Semoga Allah (senantiasa) memberi taufik-Nya kepada semua kaum muslimin untuk kebaikan dan keselamatan mereka di dunia dan akhirat[10].

Senada dengan ucapan di atas, Syaikh Muhammad bin Shalih al-‘Utsaimin berkata, “…Seorang laki-laki jika dia mampu dengan harta, badan (tenaga) dan hukumnya (bersikap adil), maka lebih utama (baginya) untuk menikahi (dua) sampai empat (orang wanita) jika dia mampu. Dia mampu dengan badannya, karena dia enerjik, (sehingga) dia mampu menunaikan hak yang khusus bagi istri-istrinya. Dia (juga) mampu dengan hartanya (sehingga) dia bisa memberi nafkah (yang layak) bagi istri-istrinya. Dan dia mampu dengan hukumnya untuk (bersikap) adil di antara mereka. (Kalau dia mampu seperti ini) maka hendaknya dia menikah (dengan lebih dari seorang wanita), semakin banyak wanita (yang dinikahinya) maka itu lebih utama.

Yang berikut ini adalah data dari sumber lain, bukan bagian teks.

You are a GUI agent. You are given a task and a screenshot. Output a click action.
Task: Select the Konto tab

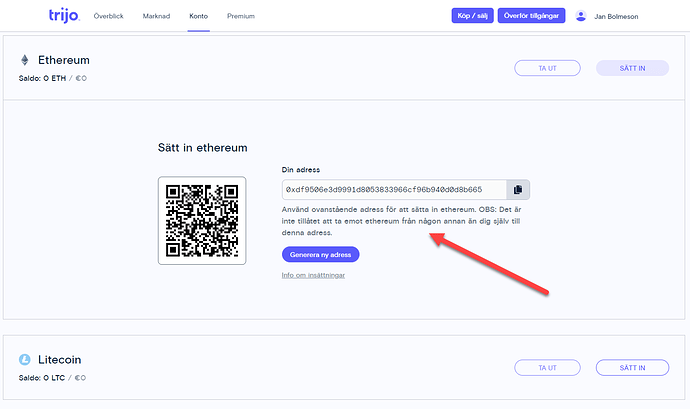point(199,17)
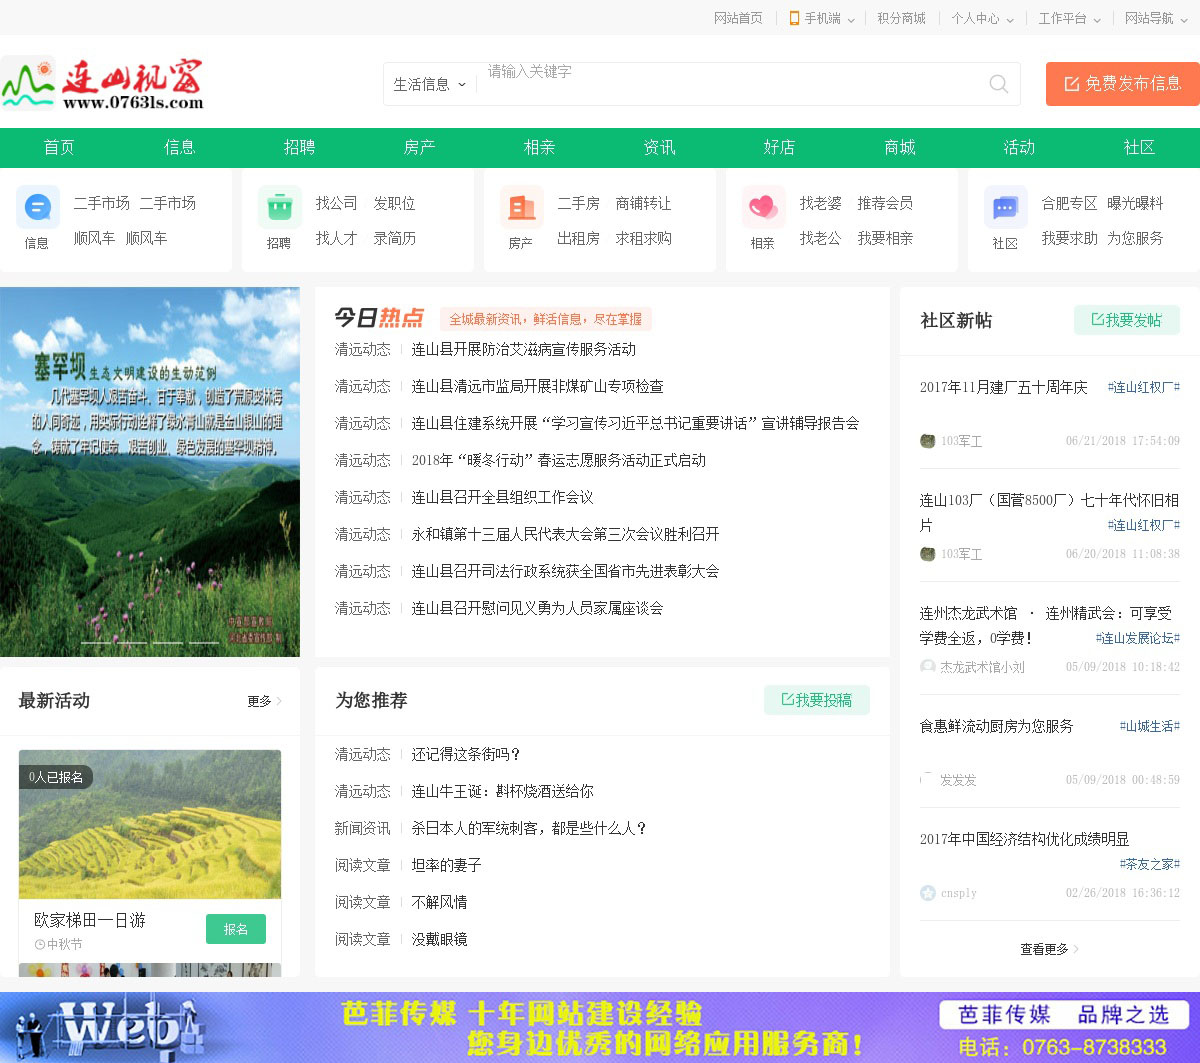This screenshot has width=1200, height=1063.
Task: Open the 信息 category icon
Action: coord(37,208)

Ibnu Abbas radhiyallahu ‘anhuma berkata, “Orang yang terbaik di umat ini adalah yang paling banyak istrinya[11]”…[12].

Syaikh Shaleh bin Fauzan al-Fauzan berkata, “Adapun (hukum) asal (pernikahan) apakah poligami atau tidak, maka aku tidak mendapati ucapan para (ulama) ahli tafsir, yang telah aku baca kitab-kitab tafsir mereka yang membahas masalah ini. Ayat al-Qur’an yang mulia (surat an-Nisaa’:3) menunjukkan bahwa seorang yang memiliki kesiapan (kesanggupan) untuk menunaikan hak-hak para istri secara sempurna maka dia boleh untuk berpoligami (dengan menikahi dua) sampai empat orang wanita. Dan bagi yang tidak memiliki kesiapan (kesanggupan) cukup dia menikahi seorang wanita, atau memiliki budak. Wallahu a’lam”[13].

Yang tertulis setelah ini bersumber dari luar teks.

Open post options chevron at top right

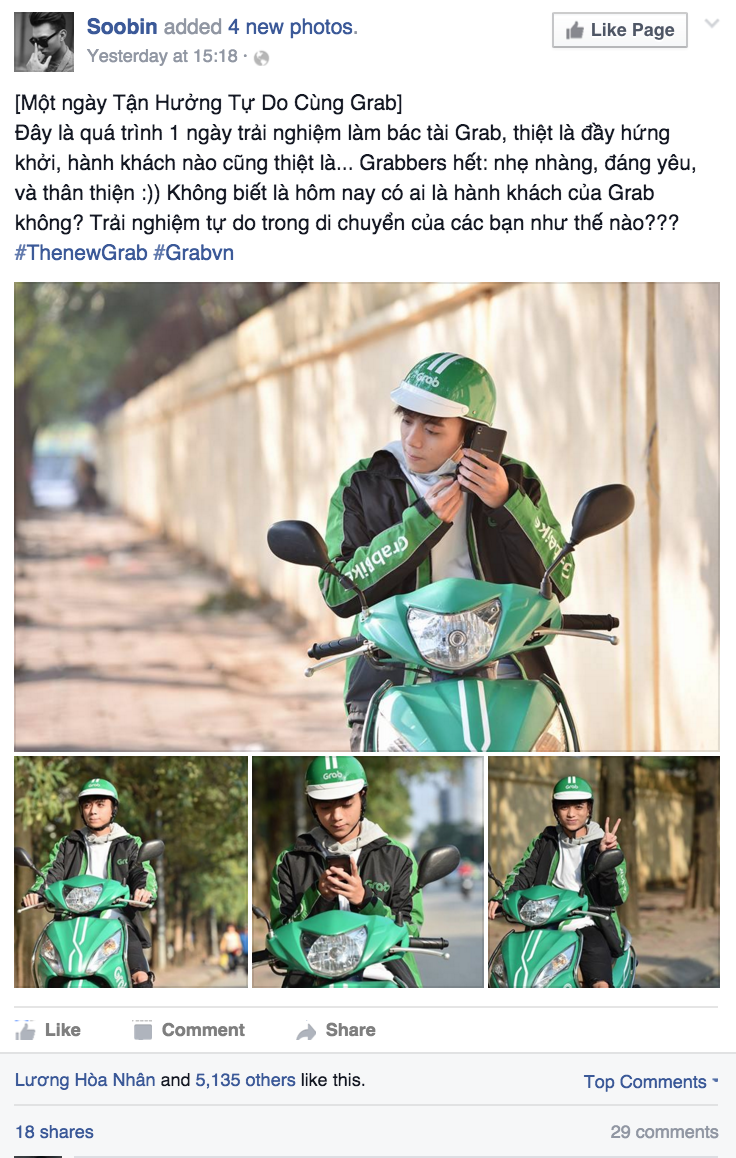(712, 24)
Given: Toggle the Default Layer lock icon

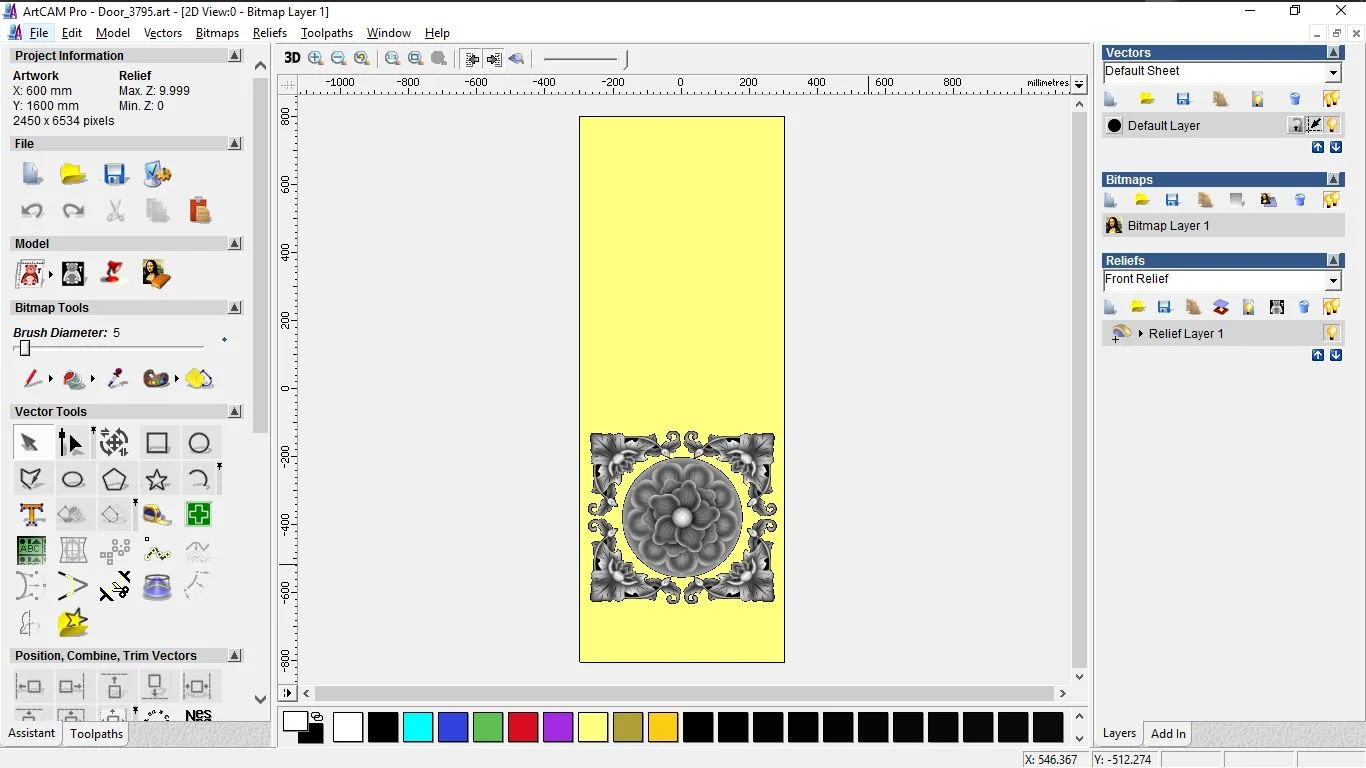Looking at the screenshot, I should click(x=1296, y=125).
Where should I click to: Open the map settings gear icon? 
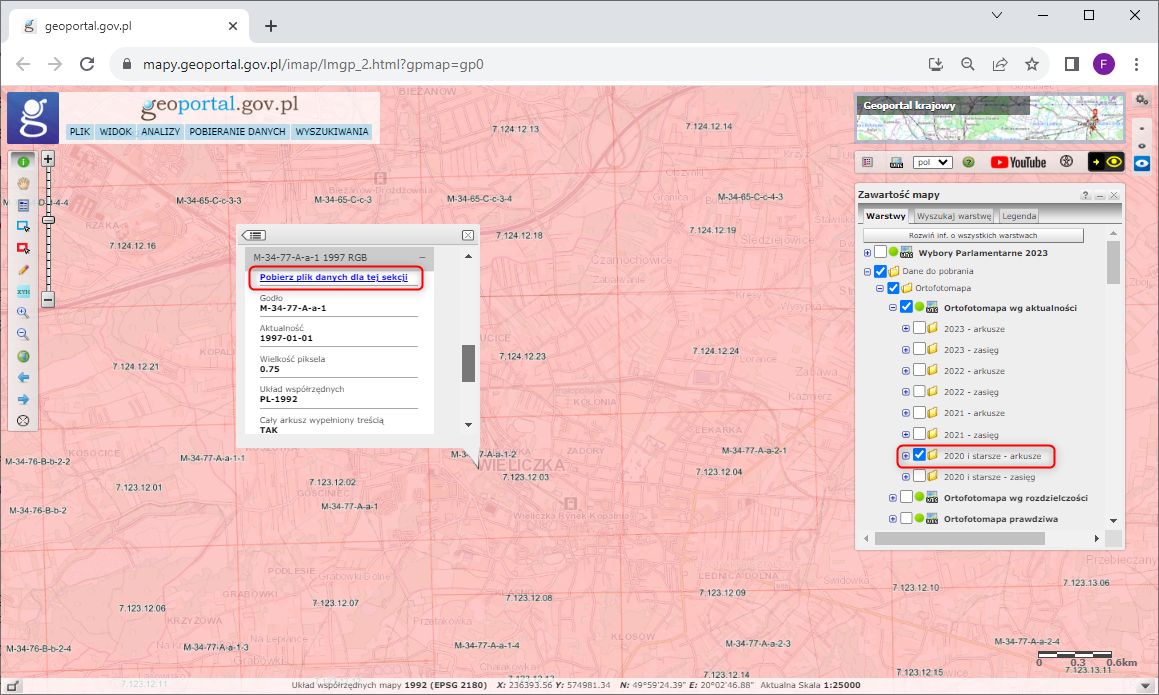(x=1142, y=101)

Hikmah dan Manfaat Agung Poligami
Karena poligami disyariatkan oleh Allah Ta’ala yang mempunyai nama al-Hakim, artinya Zat yang memiliki ketentuan hukum yang maha adil dan hikmah[14] yang maha sempurna, maka hukum Allah Ta’ala yang mulia ini tentu memiliki banyak hikmah dan faidah yang agung, di antaranya:

Pertama: Terkadang poligami harus dilakukan dalam kondisi tertentu. Misalnya jika istri sudah lanjut usia atau sakit, sehingga kalau suami tidak poligami dikhawatirkan dia tidak bisa menjaga kehormatan dirinya. Atau jika suami dan istri sudah dianugerahi banyak keturunan, sehingga kalau dia harus menceraikan istrinya, dia merasa berat untuk berpisah dengan anak-anaknya, sementara dia sendiri takut terjerumus dalam perbuatan zina jika tidak berpoligami. Maka masalah ini tidak akan bisa terselesaikan kecuali dengan poligami, insya Allah.

Kedua: Pernikahan merupakan sebab terjalinnya hubungan (kekeluargaan) dan keterikatan di antara sesama manusia, setelah hubungan nasab. Allah Ta’ala berfirman,

{وَهُوَ الَّذِي خَلَقَ مِنَ الْمَاءِ بَشَرًا فَجَعَلَهُ نَسَبًا وَصِهْرًا وَكَانَ رَبُّكَ قَدِيرًا}

“Dan Dia-lah yang menciptakan manusia dari air (mani), lalu Dia jadikan manusia itu (punya) keturunan dan mushaharah (hubungan kekeluargaan karena pernikahan), dan adalah Rabbmu Maha Kuasa” (QS al-Furqaan:54).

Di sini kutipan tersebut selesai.